→ SOURCE EXCERPT

Rather than looking to income tax which is paid by the younger working population, the paper says that sufficient funds to cover increasing care costs could be found from wealthier older people by:

-          Means testing universal benefits for older people like winter fuel payments and bus passes that wealthier older people don’t need and redirecting the savings to pay for better care,

or

-          Introducing a care duty on estates above a certain value eg 5% on estates worth more than £25,000, and use the extra funding generated from larger estates to pay for better care (like the 1p on national insurance to pay for the NHS). A collection system is already in place and payment would be linked to wealth.

The Care Crunch paper argues that the Dilnot proposals would make the current confusing care system even more complex, would be regressive, would add substantial transaction costs, wouldn’t meet current unmet needs and future growth in demand for care, and would not support joined up care and health and promote prevention. A tax-funded care system using older people’s wealth would tackle these problems and could link payment from estates at death to what is in the main end of life care as well as keep pace with our ageing population.

→ DATASET EXCERPT

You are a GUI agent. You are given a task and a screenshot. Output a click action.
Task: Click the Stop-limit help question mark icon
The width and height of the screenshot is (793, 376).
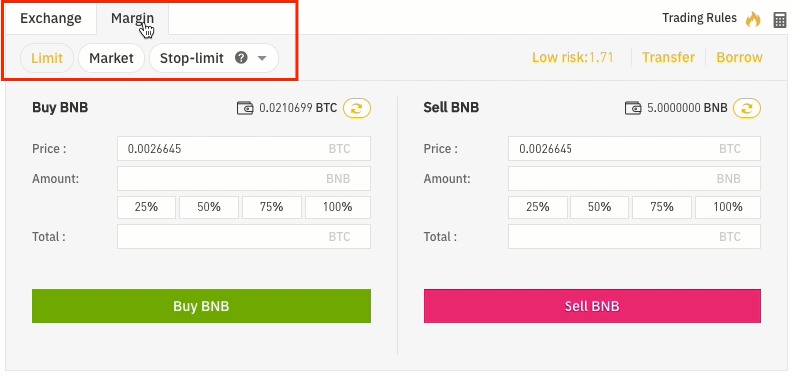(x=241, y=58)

→ REQUIRED WORK
Continue the excerpt above on paying for the care of older people, starting after its last sentence.

→ OUTPUT
Stephen Burke, director of United for All Ages and the Good Care Guide, said: “Everyone agrees that care for older people is in crisis but we seem no closer to resolving the fundamental questions about how we pay for a new system. Dilnot has not provided the magic solution. Better care will cost us all more. The issue is how to do so in a way that is fairer, simple and sustainable.

 

“We urge the government to look again at taxation as the basis for a fairer care system whereby older people’s contributions reflect their wealth and the risks and costs of care are collectively shared. Care is a public good – like health and education – and none of us know whether we will get dementia for example. So sharing the costs of care through taxation of older people’s wealth must be the best way forward. Will the government rise to the challenge in its white paper?”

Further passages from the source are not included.